Resposta de Malu Ribeiro: Leonardo, primeiramente é uma questão cultural e de educação. A população não está devidamente preparada para cobrar políticas públicas integradas e ambientais. Prevalece ainda a falsa ideia de que o Poder Público deve fazer tudo, ou seja, se a rua esta suja, cabe as prefeituras limpá-las, se os rios estão poluídos o Estado deve limpá-lo, como se esse ente abstrato que é o Governo, fosse um “ser zelador” e cuidasse de tudo, afinal pagamos impostos, mas, não assumimos nossa corresponsabilidade de  cidadãos conscientes que devem pressionar, cobrar e exigir serviços públicos eficientes, justos, social e ambientalmente corretos. Ainda não sabemos fazer isso, muito menos em relação aos recursos naturais e, infelizmente, não colocamos meio ambiente, saneamento e água como prioridades. Veja que nem mesmo a crise da água nas regiões sudeste  e nordeste fez com que a água entrasse,de forma séria na agenda política e estratégica do país. Outro problema que países europeus não têm é a nossa formação federativa, que permite responsabilidades compartilhadas entre os entes federados ( estados, municípios e União). No caso do saneamento básico é ainda mais complexa a gestão, uma vez que a Lei permite serviços municipais autônomos, serviços estaduais e mistos, públicos-privados ou privados. Essa pluralidade de prestadores de serviços de saneamento dificulta muito a gestão e os rios, as bacias hidrográficas e os biomas brasileiros não reconhecem limites político-administrativos. Para complicar ainda mais um pouco, temos milhares de pessoas excluídas e marginalizadas dos equipamentos públicos, morando em áreas irregulares e sem acesso ao saneamento básico. Por isso temos que informar e engajar as pessoas nessa causa, por melhoria de qualidade de vida. Junte-se a nós.

Facebook – Serginho Rocha: Como fazer pra efetivamente haver uma Gestão Compartilhada envolvendo Governo, a Sabesp, secretarias estaduais, vigilância sanitária e Defesa Civil para que trabalhem de forma coordenada?

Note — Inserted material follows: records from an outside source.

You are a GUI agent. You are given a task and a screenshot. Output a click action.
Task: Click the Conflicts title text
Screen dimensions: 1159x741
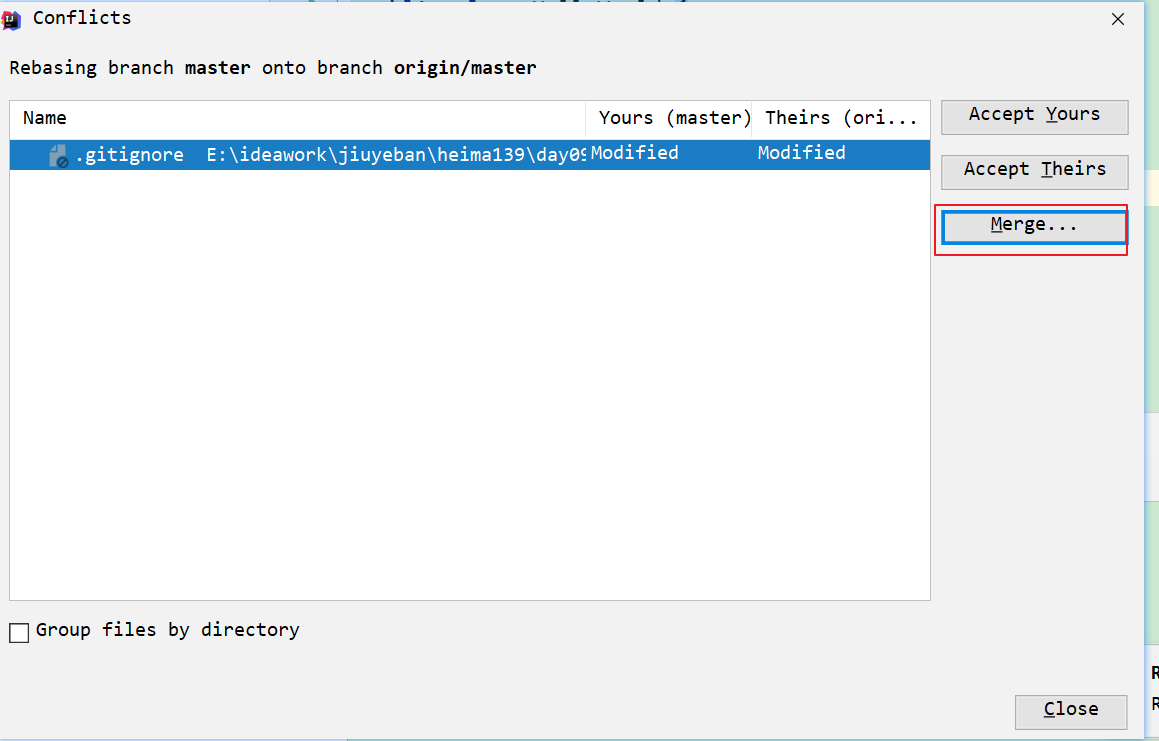(82, 18)
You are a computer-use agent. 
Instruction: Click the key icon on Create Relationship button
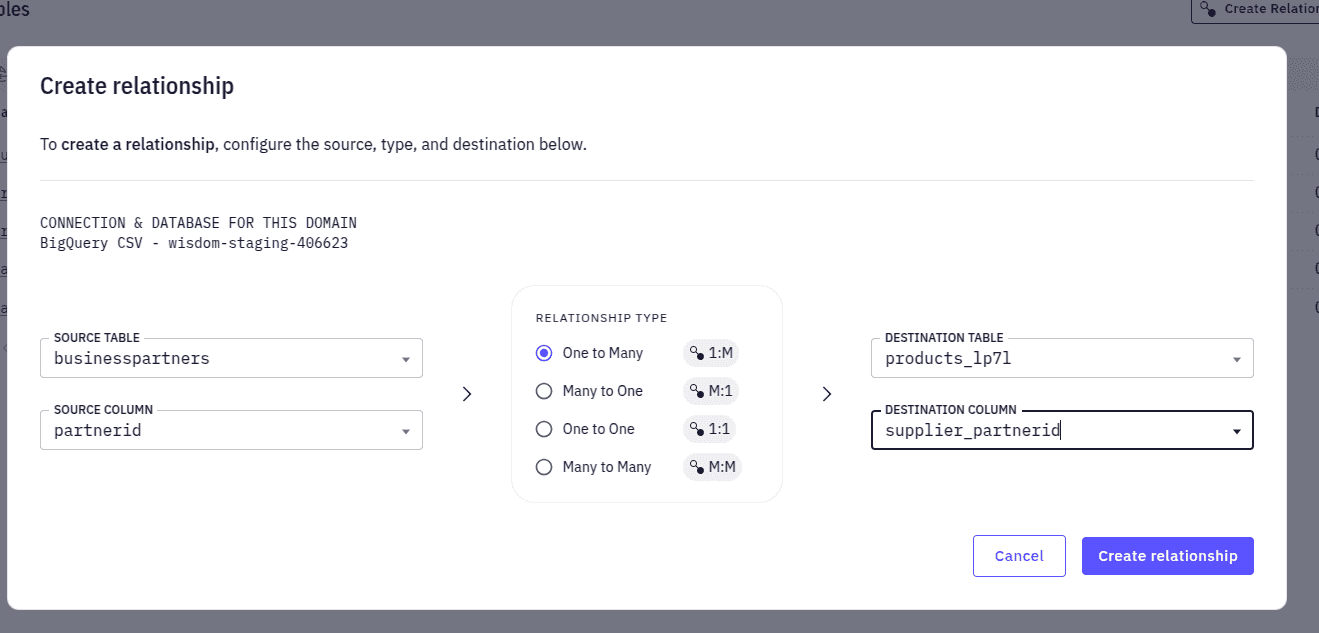click(1207, 10)
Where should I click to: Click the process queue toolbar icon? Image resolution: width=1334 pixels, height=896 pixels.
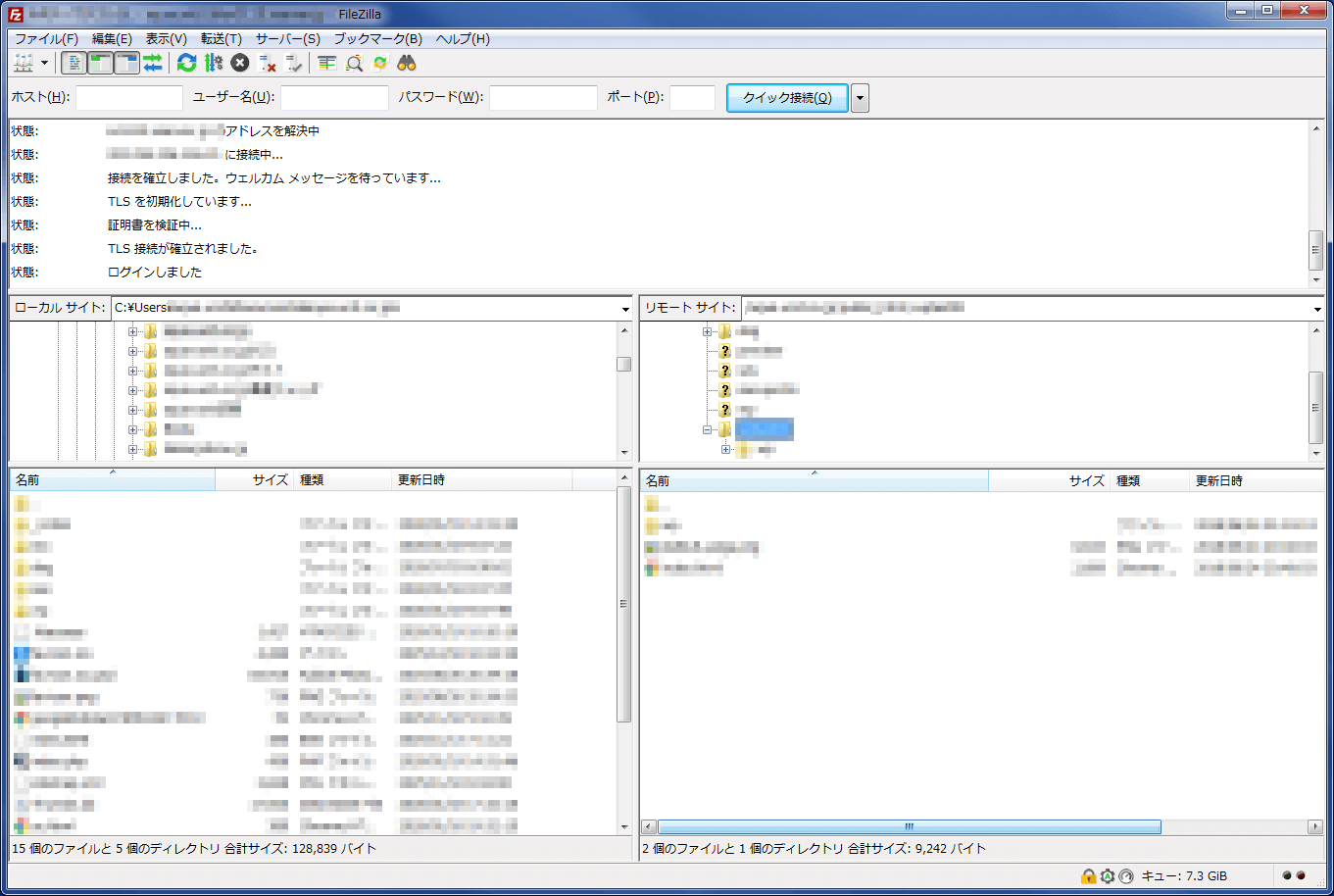point(214,64)
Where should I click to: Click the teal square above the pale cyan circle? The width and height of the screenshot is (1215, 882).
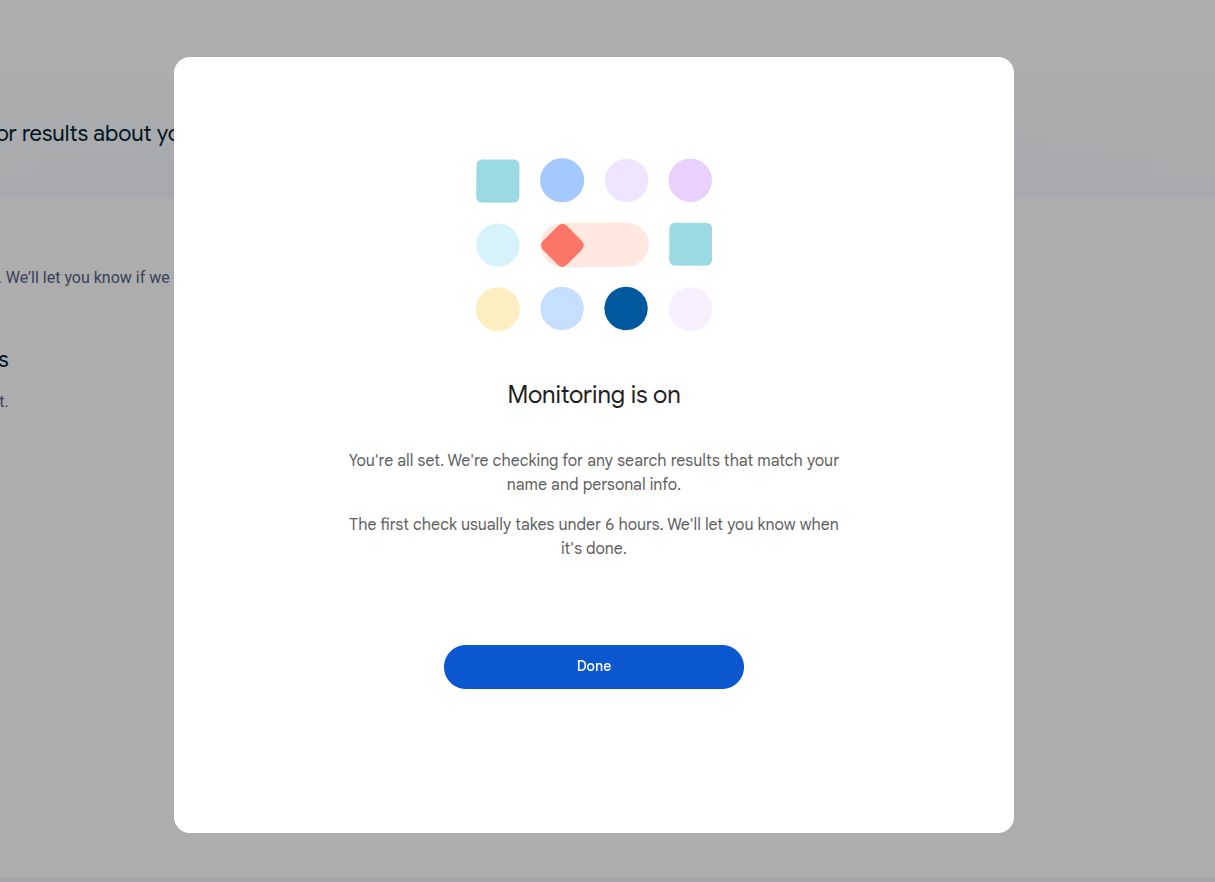tap(498, 181)
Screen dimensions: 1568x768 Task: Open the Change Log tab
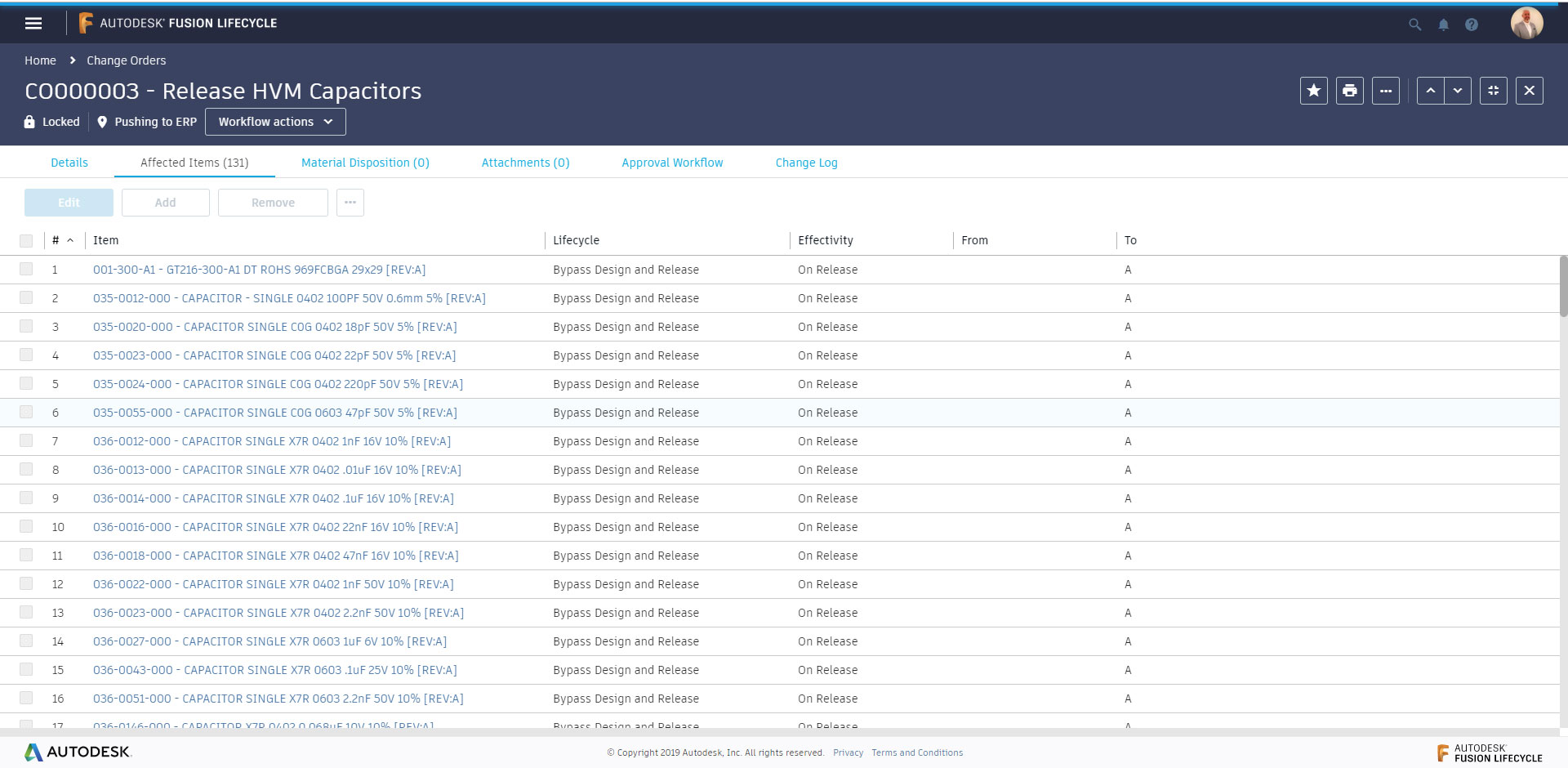click(806, 163)
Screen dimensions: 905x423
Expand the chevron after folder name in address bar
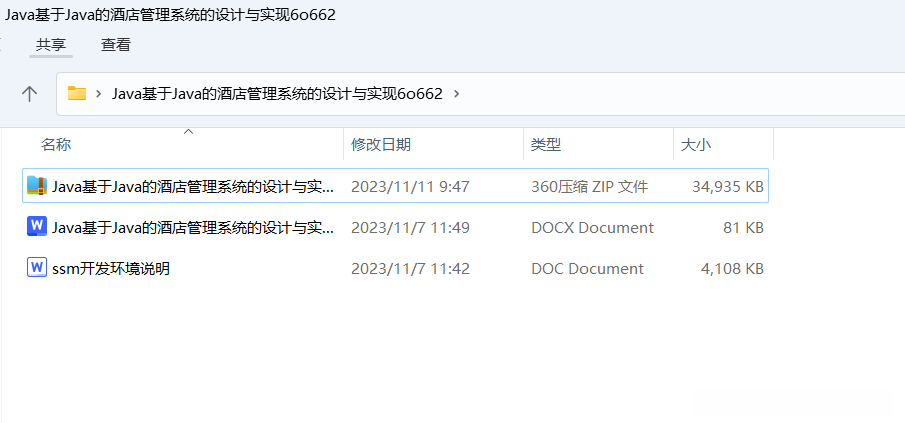457,93
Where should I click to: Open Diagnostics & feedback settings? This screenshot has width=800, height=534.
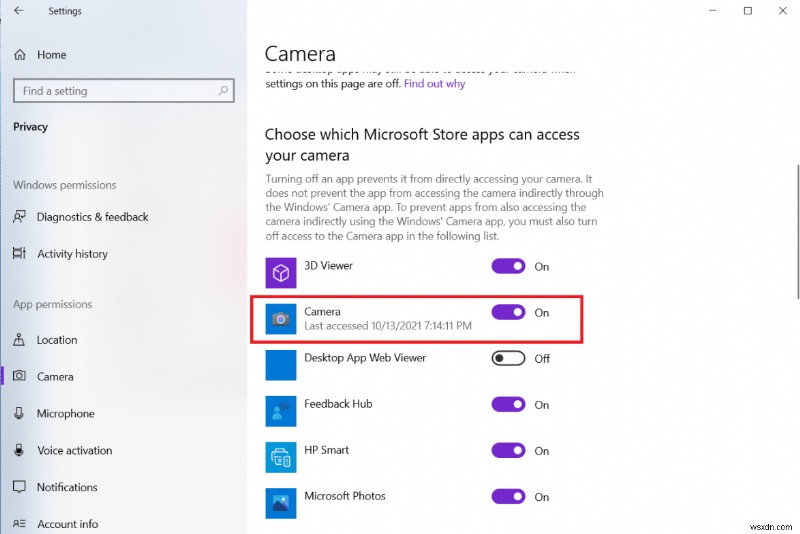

Resposta de Malu Ribeiro: Serginho essa é a nossa luta e essa gestão está claramente prevista na Constituição Federal de 1988, na Constituição Paulista de 1989 e nos sistemas de gerenciamento de recursos hídricos e meio ambiente. Acreditávamos que os comitês e bacias hidrográficas e as agências reguladoras de água, como a ANA – Agência Nacional de Águas, as Agencias de Bacias dos Comitês estaduais e os Conselhos Nacional e dos Estados, que reúnem a sociedade civil, os usuários de água, os órgãos gestores de recursos hídricos e meio ambiente, fossem cumprir esse papel. Porém, como a maioria desses colegiados vem perdendo força, recursos e representatividade, com  baixa participação da sociedade, a nossa realidade é bem distante ainda da legislação que possuímos e ajudamos a construir. Precisamos fortalecer esses espaços participativos, que são deliberativos e têm condições de dirimir conflitos e promover o planejamento integrado. Porém, esses colegiados descentralizam a tomada de decisões e dão transparência ao planejamento e  a aplicação dos recursos e as definições de prioridades , com base no interesse da sociedade e não de Governos e governantes. Incluímos essa questão e outros pontos na Carta aos Candidatos, documento que a SOS Mata Atlântica produziu nesta ultima eleição. Confira, vamos monitorar se esses 14 pontos propostos para uma agenda mínima para o país e para os Estados da Mata Atlântica serão assumidos. Vamos somar esforços, propor modelos e cobrar. Junte-se a nós.